Indéniablement… de mes lectures. Enfant, j’ai appris à lire très vite – je me débrouillais déjà en première primaire (l’équivalent belge de votre CP), à la Noël. Ma tante avait acheté une collection des romans de la comtesse de Ségur, qu’elle me prêtait l’un après l’autre. On peut dire que je me suis imbibé très tôt du français du XIXe siècle… Mes parents devaient m’arracher mon bouquin des mains pour que je sorte m’aérer ou que je passe à table, c’est dire. Puis, à l’école secondaire, nous avons dû lire les classiques, dont certains étaient réputés ennuyeux. J’avais réussi à éviter Le Rouge et le Noir : je ne l’ai découvert qu’à l’âge de 40 ans. Un éblouissement – et un regret de m’en être remis à l’avis de mes camarades !
« Nous voyons des gens qui écrivent et dont nous sentons qu'ils ne lisent pas. »
La lecture nourrit l’écriture. Je suis convaincu qu’il faut s’être frotté à des styles différents avant de prendre soi-même la plume. Confronté à une avalanche de manuscrits rédigés pendant le confinement, un éditeur français a fait d’ailleurs ce constat tranchant : « Nous voyons des gens qui écrivent et dont nous sentons qu’ils ne lisent pas. »
C’est vers l’âge de neuf ans que j’ai déclaré à mon entourage que je voulais être écrivain ! Une vocation précoce que je dois pour partie à un cousin par alliance, Jean-Claude Deret (né Claude Breitmann), auteur de la série Thierry la Fronde. Pendant longtemps, je me suis senti capable d’écrire, mais je ne savais pas ce que je voulais raconter – ou plutôt, ce qu’il valait la peine d’être écrit.
Écrire une nouvelle n’est pas facile : qu’est-ce qui vous séduit dans cette forme de récit ?
C’est un grand malentendu, un mauvais calcul de ma part ! En effet, je pensais que, puisque la nouvelle est plus courte qu’un roman, il me serait plus facile d’en écrire, alors que comme vous le dites, le contraire est plutôt vrai. Si l’on ambitionne de se faire publier, il est nécessaire de constituer un recueil. Or, d’un récit à l’autre, on change radicalement d’univers. Le nouvelliste doit mettre en place le contexte, peindre les personnages, trouver un incipit captivant – pour ne rien dire du titre… Pour sa part, le romancier est, pourrait-on dire, sur des rails une fois cette étape passée.
Je laisse mon esprit vagabonder
Je crois que je me suis servi du genre de la nouvelle comme d’un tremplin. Je constate dans mon écriture une tendance à l’allongement du récit : il m’apparaît clairement que le roman sera mon prochain défi.

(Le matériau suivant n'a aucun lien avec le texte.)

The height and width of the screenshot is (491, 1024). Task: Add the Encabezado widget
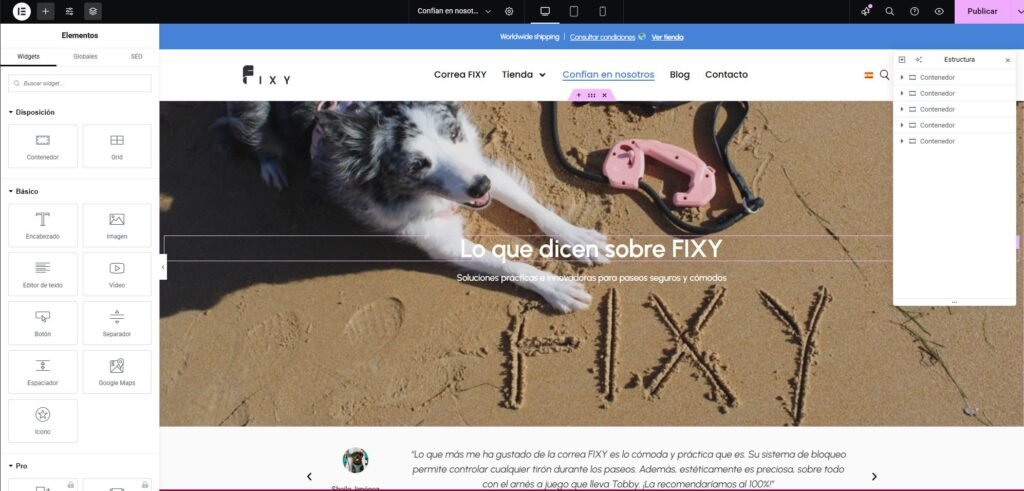tap(43, 225)
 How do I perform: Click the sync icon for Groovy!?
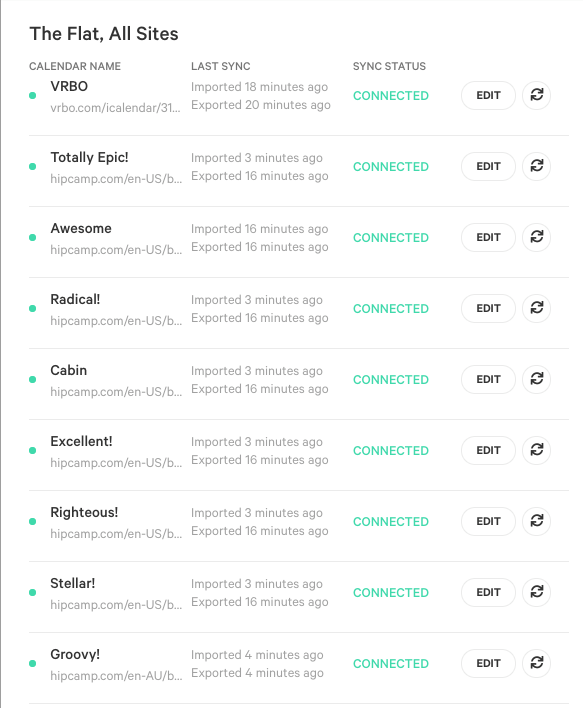click(x=536, y=663)
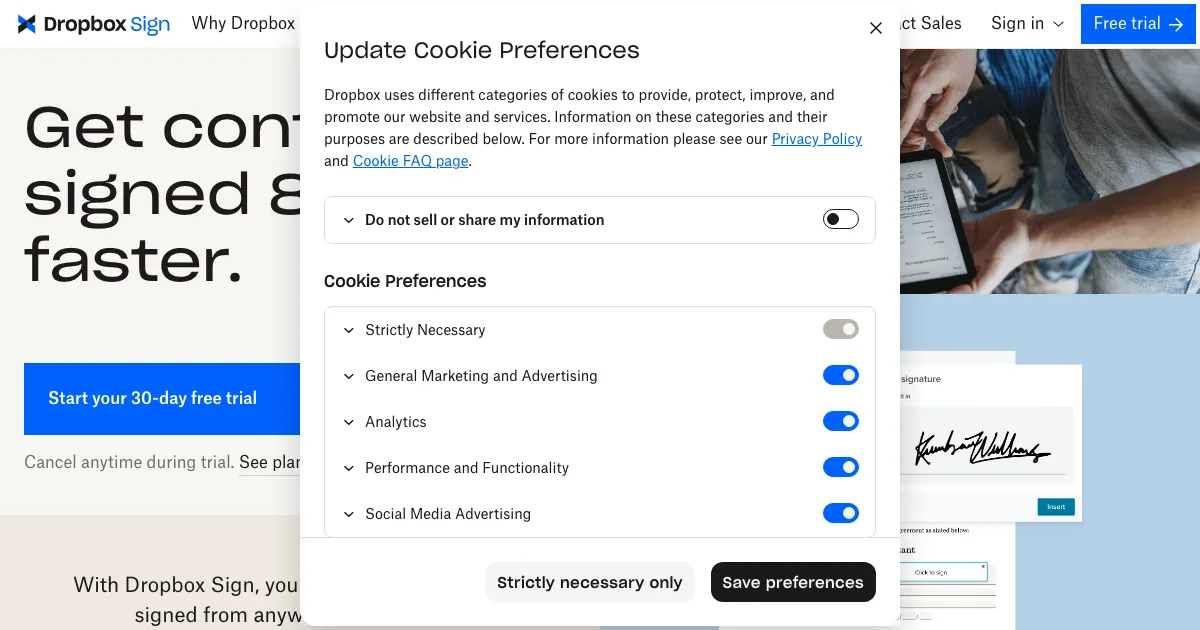The image size is (1200, 630).
Task: Save cookie preferences
Action: click(792, 582)
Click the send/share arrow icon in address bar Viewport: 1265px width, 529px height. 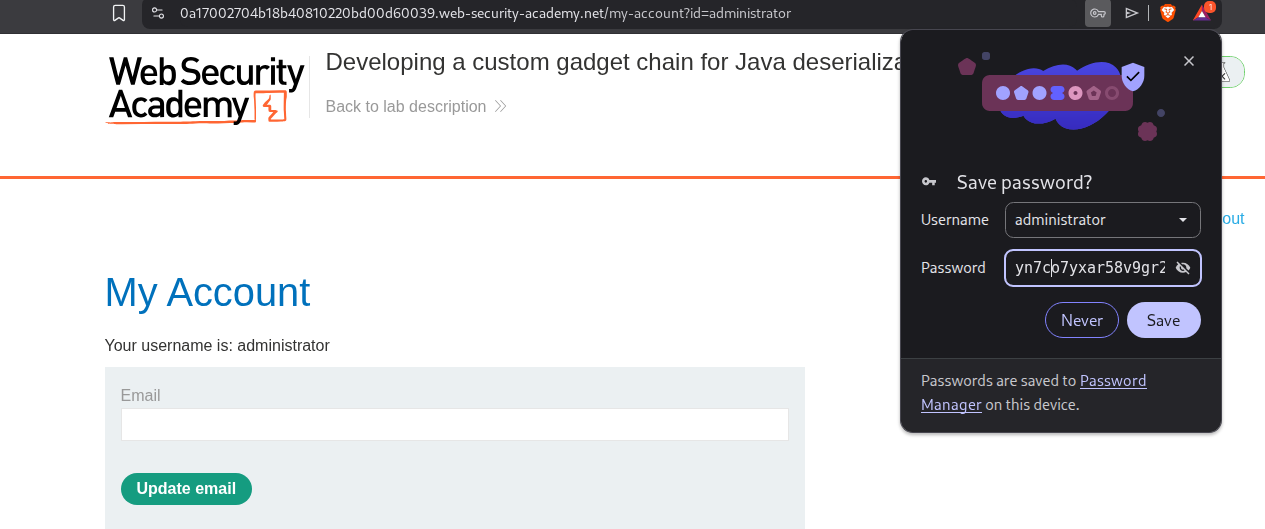point(1132,13)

Comment trouvez-vous votre inspiration ? Comment choisissez-vous vos personnages ? Le déroulé de l’histoire ? Sa chute ?
Je suis par nature introverti. Je ne m’ennuie presque jamais : si je dois attendre un train, par exemple, je laisse mon esprit vagabonder. Je regarde les personnes autour de moi, je relève des détails sur lesquels je prends appui pour leur faire vivre des aventures. Certains personnages ont ainsi trotté longtemps dans ma tête avant d’en sortir.
La chute surgit subitement, en fonction des circonstances
Il y a une dizaine d’années, j’avais écrit des sketches, pensant que c’était le format le plus accessible. J’ai allègrement puisé dans ce stock de situations pour mon premier recueil de nouvelles. Cela pourrait paraître curieux, car ces sketches étaient destinés à être interprétés par un seul comédien. Ils se présentaient donc comme des monologues, tandis que – comme on me l’a fait remarquer – j’ai très peu recours au dialogue dans mes nouvelles.
En général, je ne connais pas la chute au moment où j’entame une nouvelle histoire. Elle surgit subitement, en fonction des circonstances.
Si je ne me trompe pas, c’est votre première œuvre littéraire : avez-vous d’autres projets d’écriture ?
Je me suis déjà attelé à mon deuxième recueil, mais le temps me manque en ce moment. J’ai hâte de l’avoir terminé pour passer à autre chose, c’est-à-dire au roman. Beaucoup de lecteurs ont en effet une certaine aversion pour le genre de la nouvelle, en raison de sa brièveté. C’est culturel, malgré Maupassant : dans le monde anglophone, la short story est un format prisé.